> [Problems to work on]
1) List every reference numeral in the sensor apparatus passage, together with the item it designates.
2) Rewrite the sensor apparatus passage between "Specific references to" and "of the software.", inclusive, changing "hardware" to "circuitry".
3) Answer these questions about the sensor apparatus passage:
(a) When the software of the uncertified part is adapted by updating it, what happens to the certified part?
(b) How is each sensor device connected to the certified processing unit?
(c) In what form do the drawings show the apparatus and method?

> [Given passage]
In some embodiments, it is provided that the software of the uncertified part is adapted by updating it. In this way, it can be ensured in each case that for an adaptation of the processing unit of the uncertified part to the respective operating conditions of the sensor apparatus, the certified part of the sensor apparatus remains unchanged so that it does not have to be recertified.

In some embodiments, it is provided that, to indicate an update of the software of the processing unit of the uncertified part with respect to the processing unit of the certified part, a data field of the certified part already occupied by configuration data that is no longer current is cleared or an empty data field of this part is filled with a corresponding marker entry, causing the processing unit of the certified part to request current configuration data from the processing unit of the uncertified part.

In some embodiments, the following method steps are conducted: Modifying the software of the already certified part of the sensor apparatus; and recertifying the certified part of the sensor apparatus.

A sensor apparatus according to the teachings herein and the method according to the teachings herein are explained in greater detail below based on the drawings. The drawings show in principle and in schematic block diagram form.

Specific references to components, process steps, and other elements are not intended to be limiting. Further, it is understood that like parts bear the same or similar reference numerals when referring to alternate FIGS.

FIG. 1 shows a sensor apparatus for determining a variable. The sensor apparatus has hardware and software implemented thereon which is subdivided into an uncertified part 10 and a part 12 which is certified on the basis of safety requirements. The two parts 10, 12 are configured separate from each other with regard to their respective software. The two parts 10, 12 each have a processing unit 14, 16 which are connected to each other in a communicating manner. The hardware is at least partially shared by the uncertified part and the certified part of the software.

In the following, the processing unit 16 of the certified part 12 is also referred to as certified processing unit 16 and correspondingly the processing unit 14 of the uncertified part 10 is also referred to as uncertified processing unit 14.

Sensor devices 20, 22, 24 are each connected to the certified processing unit 16 via electrical lines 18 for detecting status values. The status values of a plurality of sensor devices 20, 22, 24 are transmitted from the respective sensor device 20, 22, 24 to the uncertified processing unit 14 via the certified processing unit 16. Using the status values of at least one of the sensor devices 20, 22, 24, the certified processing unit 16 determines the variable in one manner. Regardless of this, the uncertified processing unit 14 determines the variable by using the status values of the plurality of sensor devices 20, 22, 24 in another manner which differs at least partially from the one manner. The respective manner of determination is also referred to herein as the process of determining the variable. For example, the status values of a single sensor device 20, 22, 24 are used independently of each other by both processing units 14, 16 to determine the variable.

> [Stored data]
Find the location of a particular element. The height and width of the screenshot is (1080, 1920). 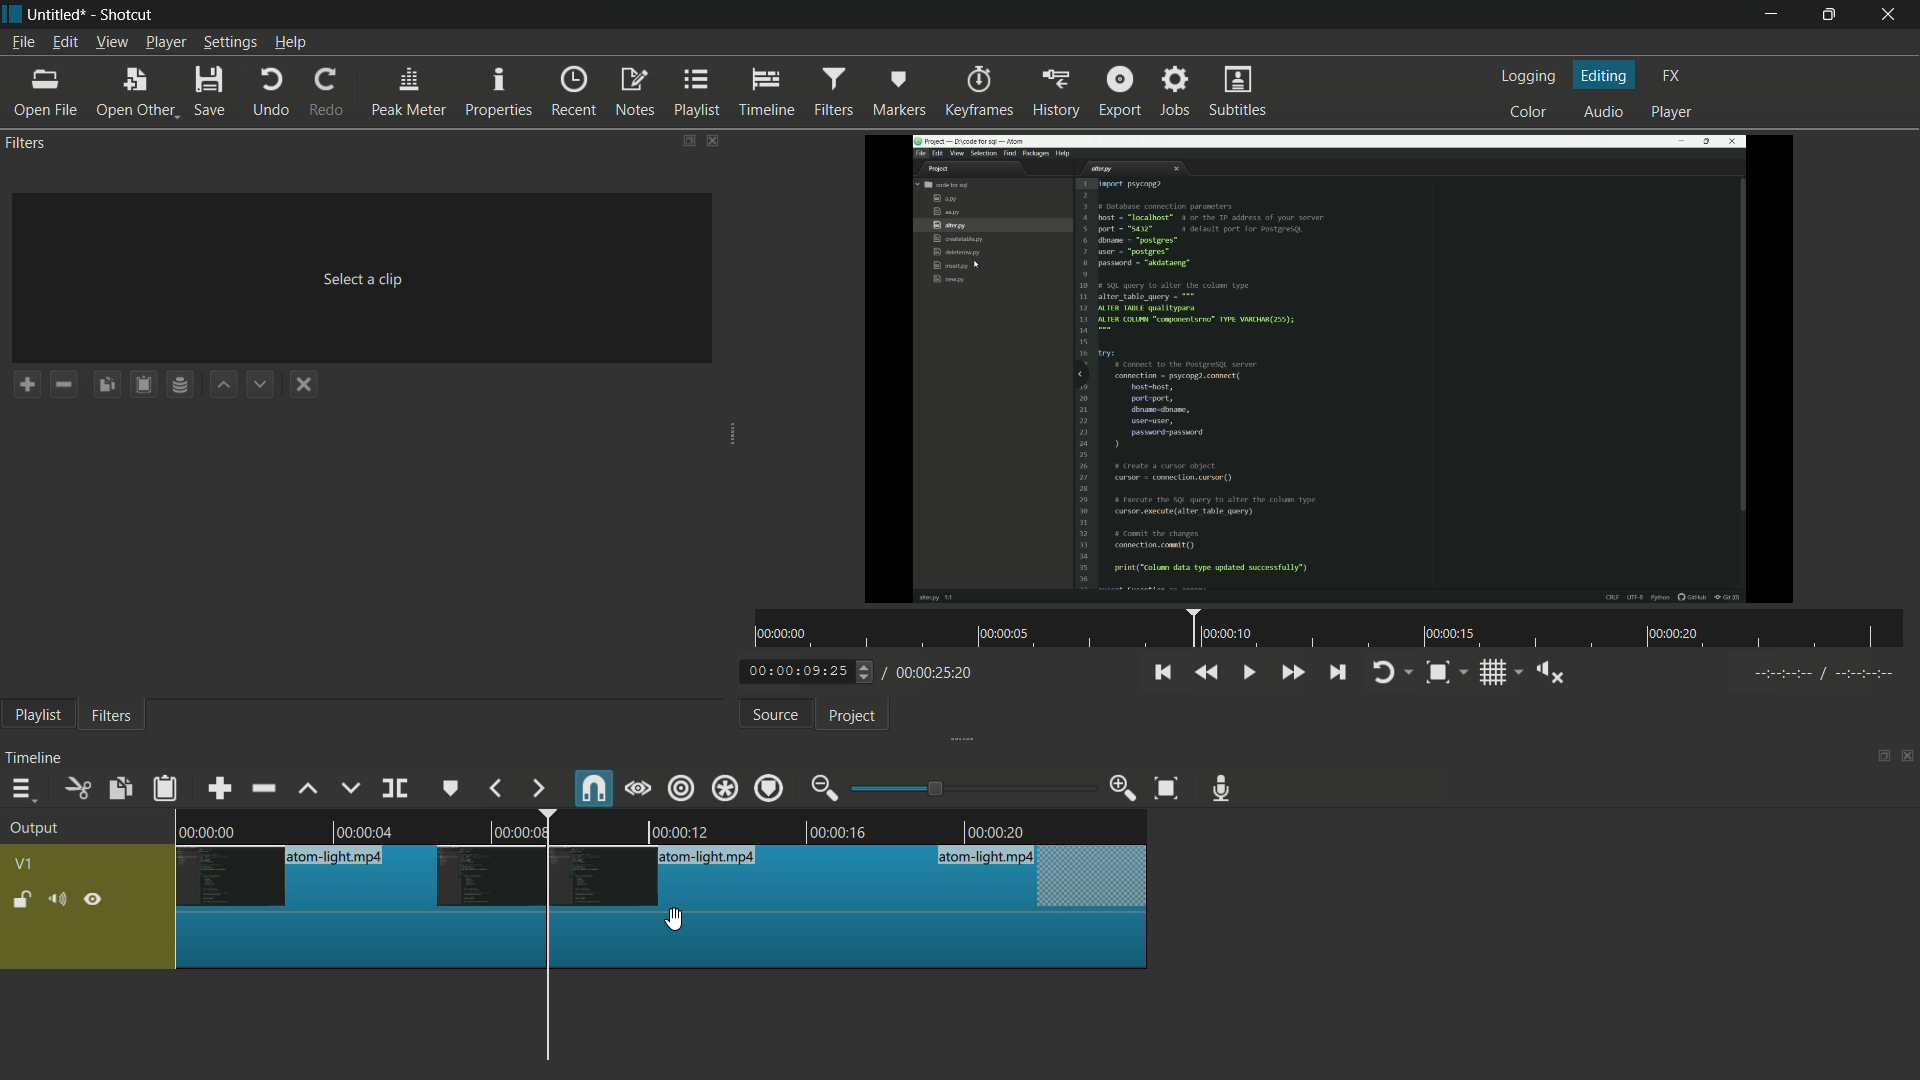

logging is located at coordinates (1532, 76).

> [Outputs in order]
1)
10: the uncertified part
12: the certified part
14: the processing unit of the uncertified part (uncertified processing unit)
16: the processing unit of the certified part (certified processing unit)
18: the electrical lines
20: a sensor device
22: a sensor device
24: a sensor device

2)
Specific references to components, process steps, and other elements are not intended to be limiting. Further, it is understood that like parts bear the same or similar reference numerals when referring to alternate FIGS.

FIG. 1 shows a sensor apparatus for determining a variable. The sensor apparatus has circuitry and software implemented thereon which is subdivided into an uncertified part 10 and a part 12 which is certified on the basis of safety requirements. The two parts 10, 12 are configured separate from each other with regard to their respective software. The two parts 10, 12 each have a processing unit 14, 16 which are connected to each other in a communicating manner. The circuitry is at least partially shared by the uncertified part and the certified part of the software.

3)
(a) It remains unchanged, so it does not have to be recertified.
(b) Via electrical lines 18.
(c) In principle and in schematic block diagram form.